Data records
-*-*-
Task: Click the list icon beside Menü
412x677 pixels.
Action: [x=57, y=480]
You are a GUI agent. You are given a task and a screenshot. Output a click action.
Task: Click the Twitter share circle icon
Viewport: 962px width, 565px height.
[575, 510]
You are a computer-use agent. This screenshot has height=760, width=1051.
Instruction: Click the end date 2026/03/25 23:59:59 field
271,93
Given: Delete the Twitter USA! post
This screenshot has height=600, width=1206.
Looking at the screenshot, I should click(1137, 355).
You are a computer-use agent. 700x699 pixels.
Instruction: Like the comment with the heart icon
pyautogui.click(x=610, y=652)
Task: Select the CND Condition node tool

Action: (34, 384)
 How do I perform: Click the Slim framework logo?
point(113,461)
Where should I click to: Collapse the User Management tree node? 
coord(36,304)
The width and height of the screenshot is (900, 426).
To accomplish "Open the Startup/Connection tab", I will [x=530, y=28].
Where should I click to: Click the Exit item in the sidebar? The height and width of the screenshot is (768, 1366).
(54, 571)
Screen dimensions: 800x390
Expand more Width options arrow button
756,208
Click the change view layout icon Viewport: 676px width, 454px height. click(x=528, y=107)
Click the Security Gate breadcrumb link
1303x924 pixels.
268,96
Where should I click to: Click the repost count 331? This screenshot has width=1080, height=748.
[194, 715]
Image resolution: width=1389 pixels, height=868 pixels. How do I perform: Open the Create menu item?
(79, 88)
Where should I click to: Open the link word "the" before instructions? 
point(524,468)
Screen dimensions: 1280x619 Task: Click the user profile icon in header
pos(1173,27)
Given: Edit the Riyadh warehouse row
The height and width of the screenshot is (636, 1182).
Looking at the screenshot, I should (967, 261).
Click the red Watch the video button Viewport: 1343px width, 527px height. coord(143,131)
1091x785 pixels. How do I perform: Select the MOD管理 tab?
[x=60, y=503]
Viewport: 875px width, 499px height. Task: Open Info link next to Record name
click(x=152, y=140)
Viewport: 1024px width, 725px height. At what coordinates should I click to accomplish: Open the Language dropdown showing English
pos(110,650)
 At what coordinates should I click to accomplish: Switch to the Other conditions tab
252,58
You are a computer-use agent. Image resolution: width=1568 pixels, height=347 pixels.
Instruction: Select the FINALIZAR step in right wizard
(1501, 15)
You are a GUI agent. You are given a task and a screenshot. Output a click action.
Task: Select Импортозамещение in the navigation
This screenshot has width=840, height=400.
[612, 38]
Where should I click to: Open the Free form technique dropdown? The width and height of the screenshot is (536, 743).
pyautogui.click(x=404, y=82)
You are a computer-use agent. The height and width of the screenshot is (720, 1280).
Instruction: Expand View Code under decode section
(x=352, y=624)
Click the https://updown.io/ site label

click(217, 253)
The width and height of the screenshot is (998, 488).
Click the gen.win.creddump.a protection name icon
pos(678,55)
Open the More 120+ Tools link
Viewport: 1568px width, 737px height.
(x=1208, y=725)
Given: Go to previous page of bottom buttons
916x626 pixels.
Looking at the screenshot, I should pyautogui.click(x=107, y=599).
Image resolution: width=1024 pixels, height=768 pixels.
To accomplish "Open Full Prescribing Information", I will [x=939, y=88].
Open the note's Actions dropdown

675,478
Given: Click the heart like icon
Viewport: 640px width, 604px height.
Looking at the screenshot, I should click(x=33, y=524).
-*-*-
EXERCISE DESCRIPTION
For each record above, write it out again exactly.

ANSWER TO THE EXERCISE
Task: Click the list icon beside Menü
412x677 pixels.
Action: [x=57, y=480]
You are a GUI agent. You are given a task and a screenshot. Output a click action.
Task: Click the Twitter share circle icon
Viewport: 962px width, 565px height.
[575, 510]
You are a computer-use agent. This screenshot has height=760, width=1051.
Instruction: Click the end date 2026/03/25 23:59:59 field
271,93
Given: Delete the Twitter USA! post
This screenshot has height=600, width=1206.
Looking at the screenshot, I should click(1137, 355).
You are a computer-use agent. 700x699 pixels.
Instruction: Like the comment with the heart icon
pyautogui.click(x=610, y=652)
Task: Select the CND Condition node tool

Action: (34, 384)
 How do I perform: Click the Slim framework logo?
point(113,461)
Where should I click to: Collapse the User Management tree node? 
coord(36,304)
The width and height of the screenshot is (900, 426).
To accomplish "Open the Startup/Connection tab", I will [x=530, y=28].
Where should I click to: Click the Exit item in the sidebar? The height and width of the screenshot is (768, 1366).
(54, 571)
Screen dimensions: 800x390
Expand more Width options arrow button
756,208
Click the change view layout icon Viewport: 676px width, 454px height. click(x=528, y=107)
Click the Security Gate breadcrumb link
1303x924 pixels.
268,96
Where should I click to: Click the repost count 331? This screenshot has width=1080, height=748.
[194, 715]
Image resolution: width=1389 pixels, height=868 pixels. How do I perform: Open the Create menu item?
(79, 88)
Where should I click to: Open the link word "the" before instructions? 
point(524,468)
Screen dimensions: 1280x619 Task: Click the user profile icon in header
pos(1173,27)
Given: Edit the Riyadh warehouse row
The height and width of the screenshot is (636, 1182).
Looking at the screenshot, I should (967, 261).
Click the red Watch the video button Viewport: 1343px width, 527px height. coord(143,131)
1091x785 pixels. How do I perform: Select the MOD管理 tab?
[x=60, y=503]
Viewport: 875px width, 499px height. Task: Open Info link next to Record name
click(x=152, y=140)
Viewport: 1024px width, 725px height. At what coordinates should I click to accomplish: Open the Language dropdown showing English
pos(110,650)
 At what coordinates should I click to accomplish: Switch to the Other conditions tab
252,58
You are a computer-use agent. Image resolution: width=1568 pixels, height=347 pixels.
Instruction: Select the FINALIZAR step in right wizard
(1501, 15)
You are a GUI agent. You are given a task and a screenshot. Output a click action.
Task: Select Импортозамещение in the navigation
This screenshot has width=840, height=400.
[612, 38]
Where should I click to: Open the Free form technique dropdown? The width and height of the screenshot is (536, 743).
pyautogui.click(x=404, y=82)
You are a computer-use agent. The height and width of the screenshot is (720, 1280).
Instruction: Expand View Code under decode section
(x=352, y=624)
Click the https://updown.io/ site label

click(217, 253)
The width and height of the screenshot is (998, 488).
Click the gen.win.creddump.a protection name icon
pos(678,55)
Open the More 120+ Tools link
Viewport: 1568px width, 737px height.
(x=1208, y=725)
Given: Go to previous page of bottom buttons
916x626 pixels.
Looking at the screenshot, I should pyautogui.click(x=107, y=599).
Image resolution: width=1024 pixels, height=768 pixels.
To accomplish "Open Full Prescribing Information", I will [x=939, y=88].
Open the note's Actions dropdown

675,478
Given: Click the heart like icon
Viewport: 640px width, 604px height.
Looking at the screenshot, I should click(x=33, y=524).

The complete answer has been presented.